The sterling cuff links in the Cosmati style using authentic green porphyry are back from the jeweler. I think they turned out well, and I’ll be giving them as a gift for one of my stone suppliers. Before giving them away, I have to confess that I wore them out to dinner one night recently. I might have to hire Wendy Brandes to come up with a more inventive design so I can have my own pair?
All this talk about gifts makes me stop for a moment and consider the real meanings of the holiday season. Of course there is obviously a religious reason for Christmas, so here I will awkwardly bridge a gap between the secular and traditional.
St. Nicholas (aka Santa), was a bishop in 3rd century Roman controlled Myra (in modern southeastern Turkey). Legend has it that he was the son of a wealthy family who gave gifts to help the poor. He’s not my favorite though, because he is reputed to have destroyed the Temple of Artemis rather than converting it to a church as they did with so many other pre-existing structures back then.

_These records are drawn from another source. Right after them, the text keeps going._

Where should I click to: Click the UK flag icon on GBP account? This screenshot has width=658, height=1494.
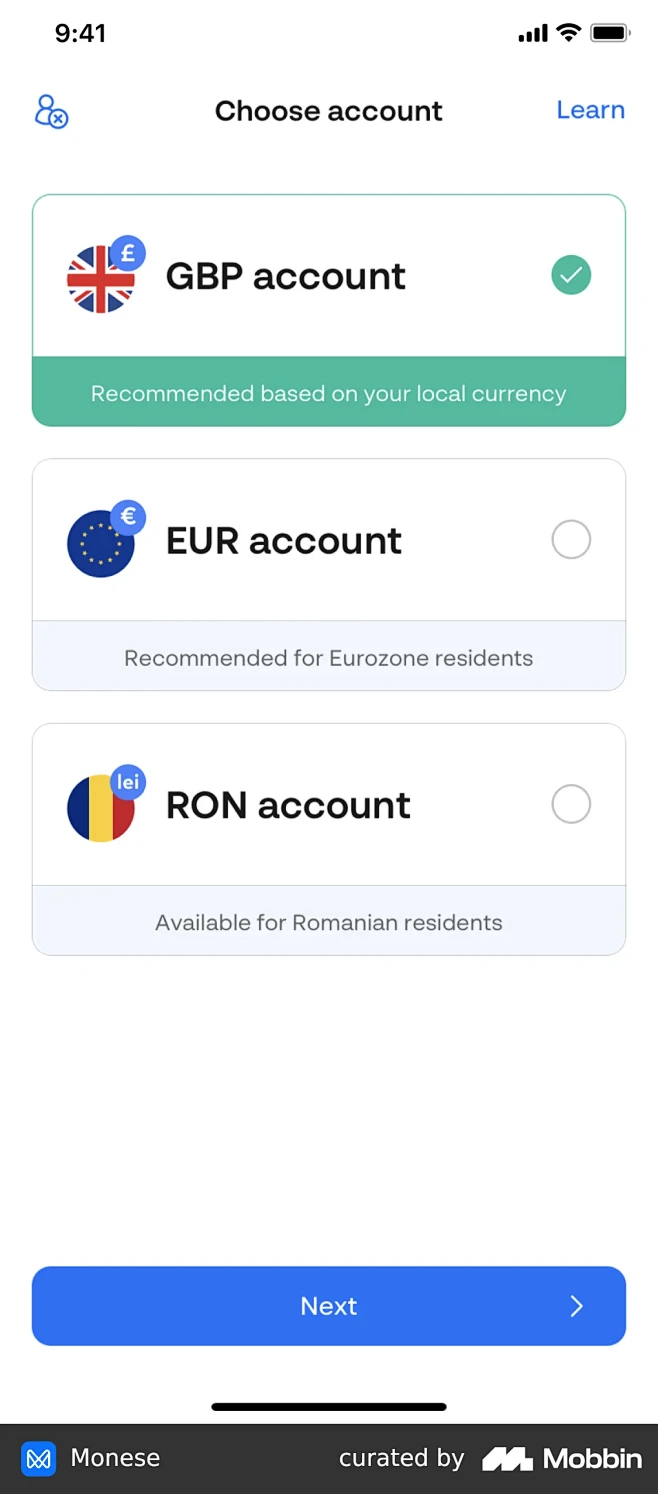[x=98, y=280]
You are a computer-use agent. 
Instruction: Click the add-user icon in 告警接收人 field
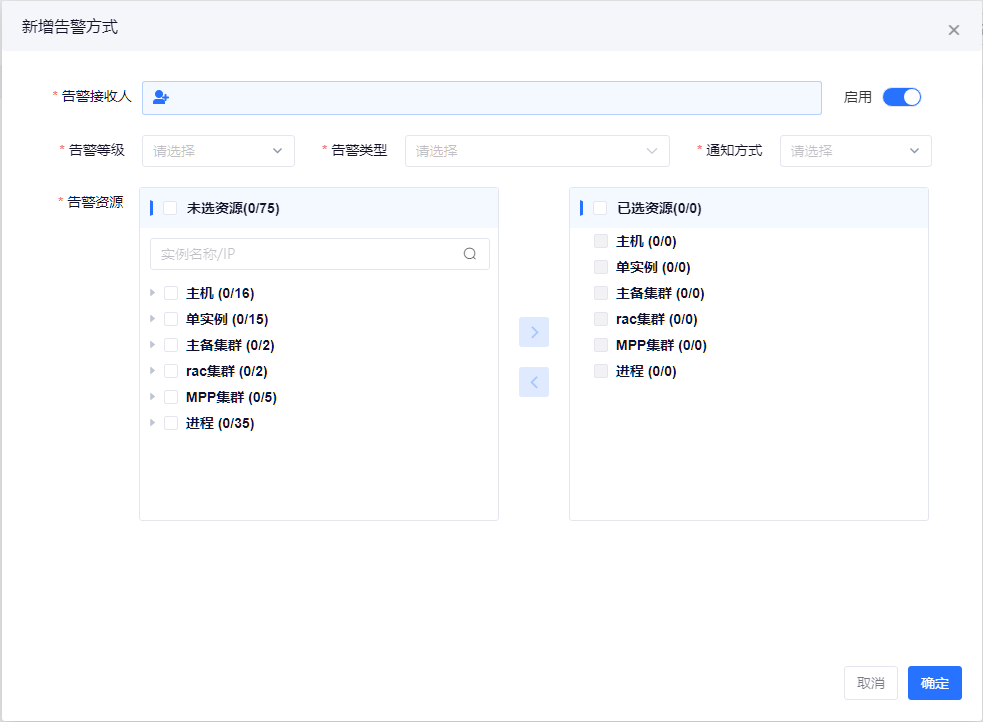[161, 97]
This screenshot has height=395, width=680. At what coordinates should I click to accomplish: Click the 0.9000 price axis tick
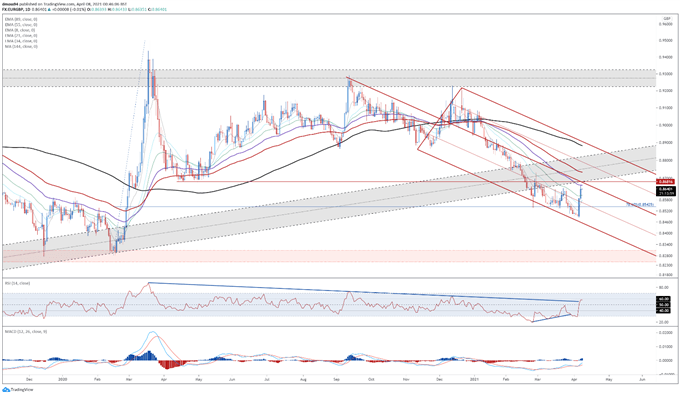665,125
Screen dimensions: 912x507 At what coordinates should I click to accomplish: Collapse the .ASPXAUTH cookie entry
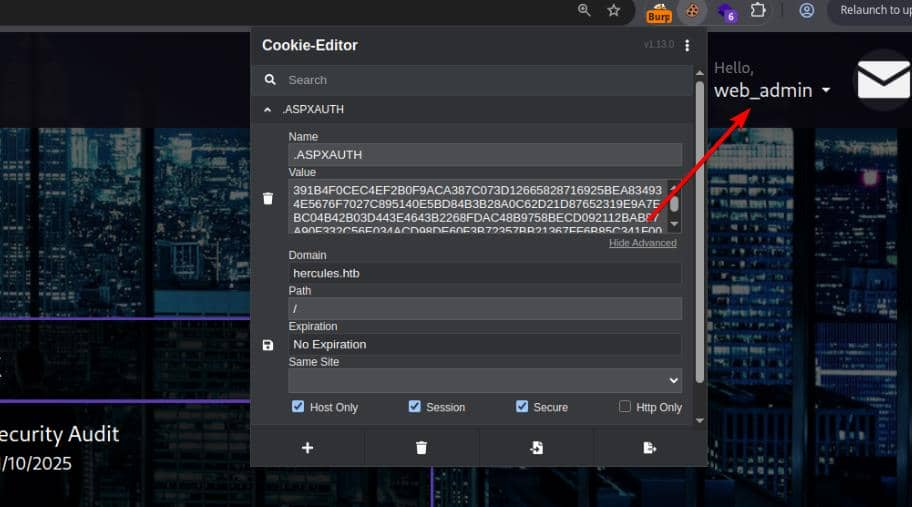(268, 109)
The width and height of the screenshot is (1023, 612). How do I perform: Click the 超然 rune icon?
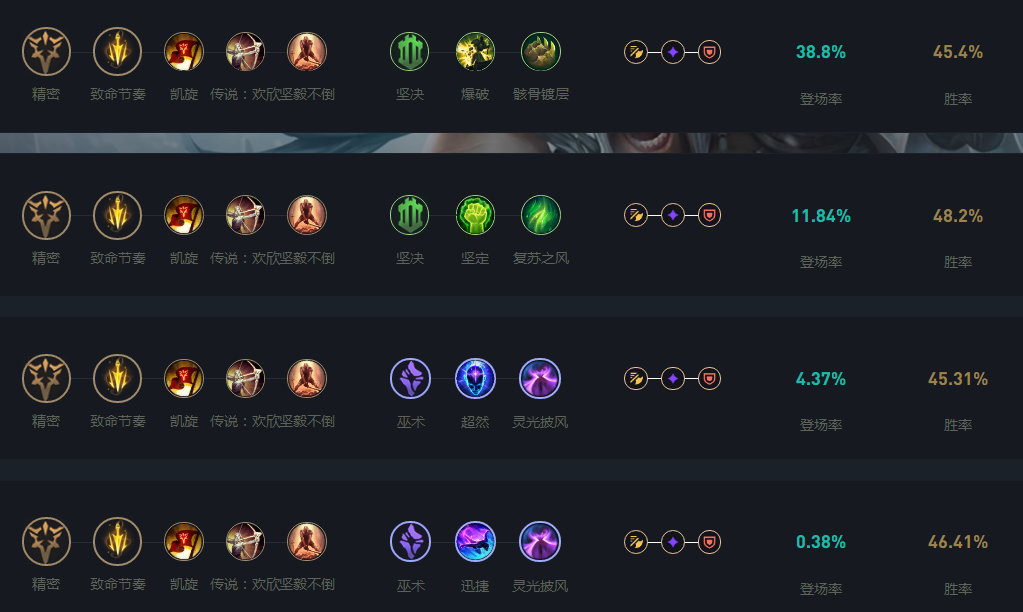pyautogui.click(x=475, y=378)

In a recent Archaeology magazine, they had a good write up on him and the town of Myra.
Here are some old photos of Santa.
Santa living in southeastern Turkey in the third century actually raises more questions than it answers. Might it be possible that the North Pole was actually located in Turkey instead? Has the earth’s axis changed in a mere 1700 years?
Could this beautiful church have been Santa’s workshop, an astounding 1700 years ago???

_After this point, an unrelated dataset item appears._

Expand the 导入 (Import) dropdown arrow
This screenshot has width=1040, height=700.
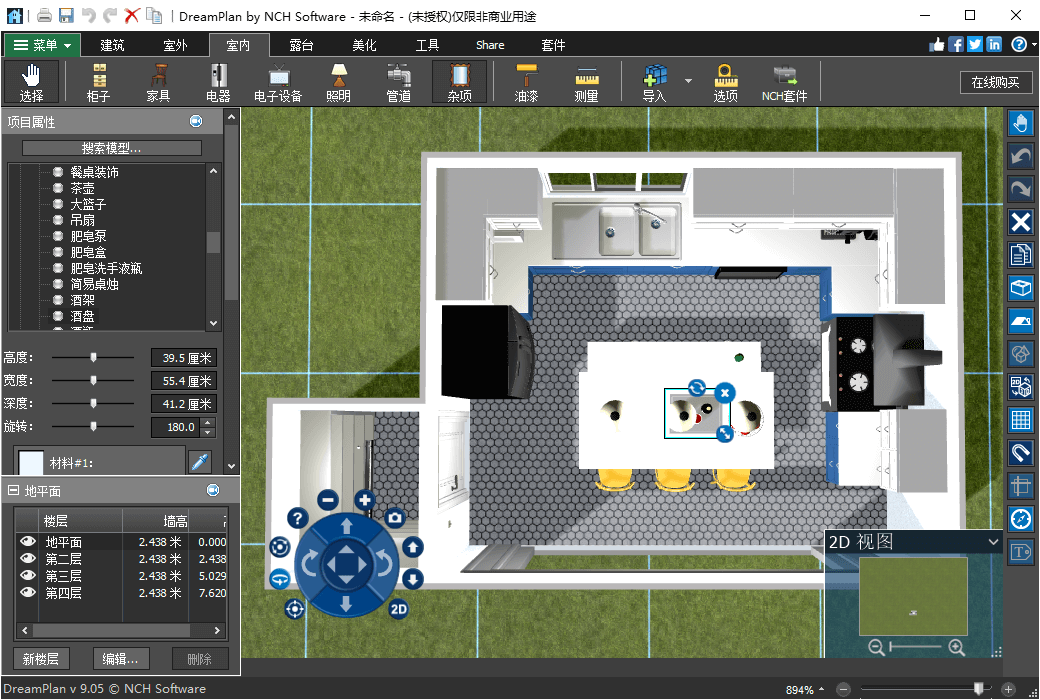pos(688,81)
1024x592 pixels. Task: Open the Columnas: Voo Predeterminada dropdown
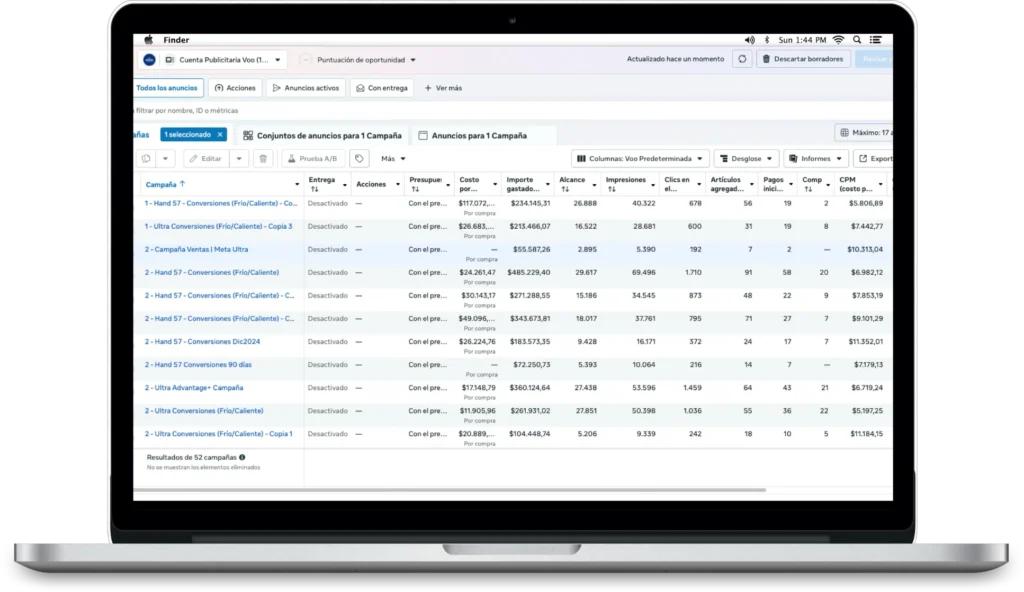pos(640,158)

Well, at least we can answer the age old question of whether St. Nick is real, as attested by these bones lying in the Archaeological Museum of Antalya. Apparently, his remains were stolen out of the Myra church and taken to southern Italy. Later, in the eleventh century, these bones were returned to Turkey.
Maybe it takes quite a bit to frighten you all, but I think I might be terrified if a skeleton were to climb down my chimney, either with toys for me or not.